Flavor and taste apart, health is one big advantage that earthenware provides. Different types of vessels are made using different clay or soil, each having it’s own distinct mineral properties which get infused in the food cooked therein. Even today, many mineral deficiencies are treated by advising the patient to eat food cooked in a clay pot made from a certain type of clay, thus avoiding the use of strong pills.
The fact that clay pots are non-reactive add to the health quotient. Metals like iron, copper and brass chemically react with foods containing acids sometimes turning food poisonous. Earthenware being neutral prevents this making it a vessel of choice for many dishes containing acidic ingredients like tomatoes or vinegar. In fact, it is so stable that certain alcohols like the Mahua of Madhya Pradesh is also distilled in clay pots.
Another feature of clay pots that made them popular is their quality of temperature maintenance. When used a cooking vessel, the thick sides and lids retain heat aiding in the cooking process particularly for slow-cooked foods. Also, unglazed pots being porous have to be soaked for a few hours before being used to cook in. The pores soak up water, which slowly turns into steam during cooking as heat circulates evenly through the pot, keeping the food moist. This cooking continues even at the table making these pots ideal serving dishes as seen in several countries, be it the Tagines in Morocco or the sand pots in China.
The Moroccan Tagines
The benefit of temperature maintenance also makes earthenware an ideal container for storage, preservation and pickling. No wonder that our ancestors matured vinegar and mustard oil in clay pots. Even today, medicinal vinegar made from Amla and Jamun used for treatment of certain diseases like diabetes, are matured in clay pots.
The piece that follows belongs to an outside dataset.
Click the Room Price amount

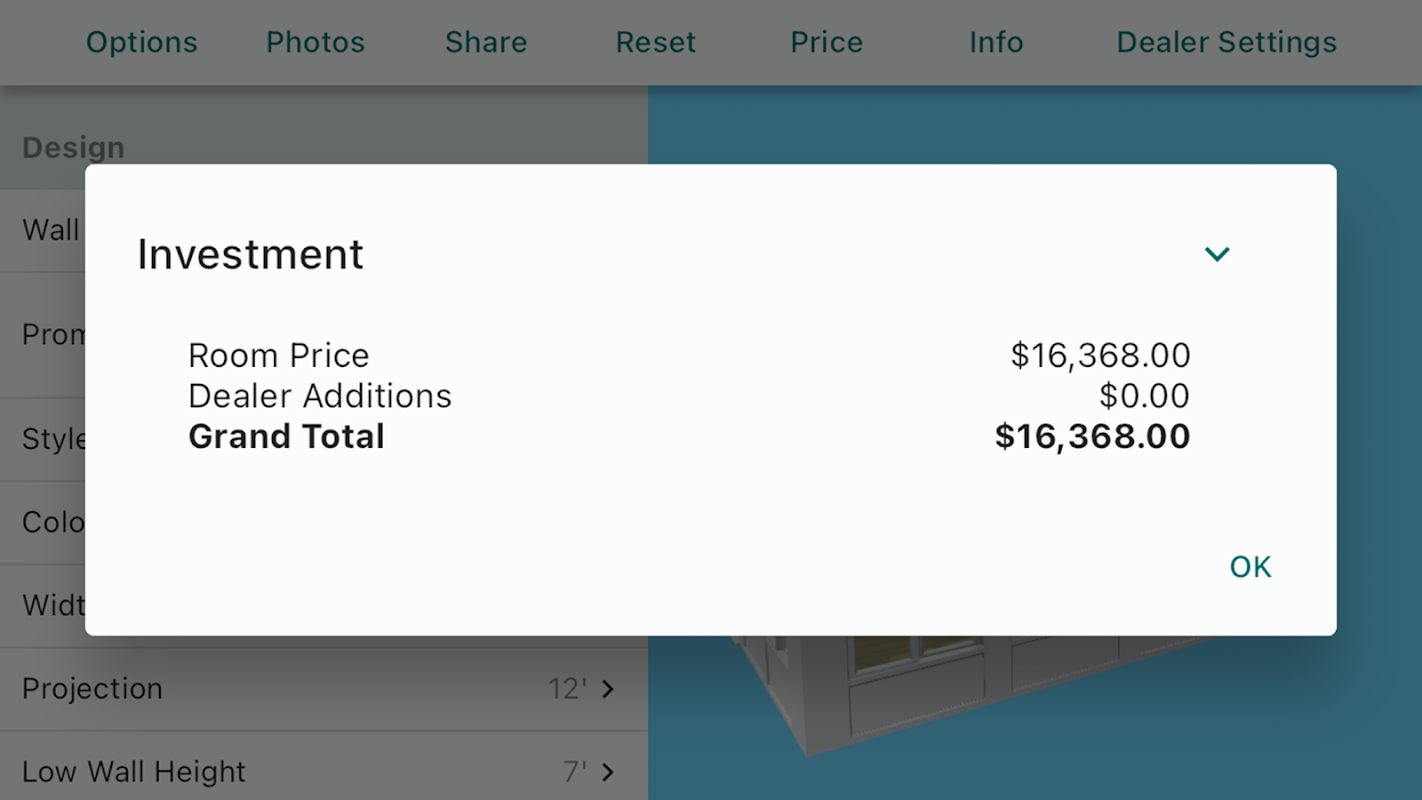[x=1100, y=355]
And we all are familiar with the sight of pickles being stored in the typical “yellow and white” clay jars. In ancient Egypt, clay pots were used to make a cheese called Mish. Mish was traditionally kept to mature in earthenware pots as the pores allowed the extra water to evaporate concentrating the brine in the cheese mixture, thus maturing the flavor of the cheese. In France, clay pots were used to preserve meat confits for the winter, in an era when refrigeration was not yet invented.
The Meat Confits
It’s quite funny that I mention the belief that that there was an era when refrigeration did not exist in an article discussing earthenware. Simply because refrigeration has been around for centuries and earthen pots were the very first refrigerators made in the world. Anyone who has heard of or read about the African Zeer pot will know that this simple technique of refrigeration can even be used in today’s time when energy conservation is the need of the hour.
The African Zeer Pot
A zeer pot is a simple device which functions on the concept of cooling through evaporation. It consists two earthen pots, a small one nested inside a larger one with a layer of wet sand packed in the gap between them. When placed in a shady place with a good breeze flowing through it, the moisture in the sand evaporates through the pores of the outer pot, thus literally chilling the inner pot. This device is still used in rural Africa and smaller parts of the Middle East to store vegetables and fruits – sometimes even beverages.
Personally, it is heartening for me to see the trend of using earthenware making a comeback. In an age where ‘global warming’ and ‘eco-friendly’ have stopped being mere fashionable words and become real threats, such trends are the need of the hour. And knowing it makes the food we eat healthier and tastier, who is complaining?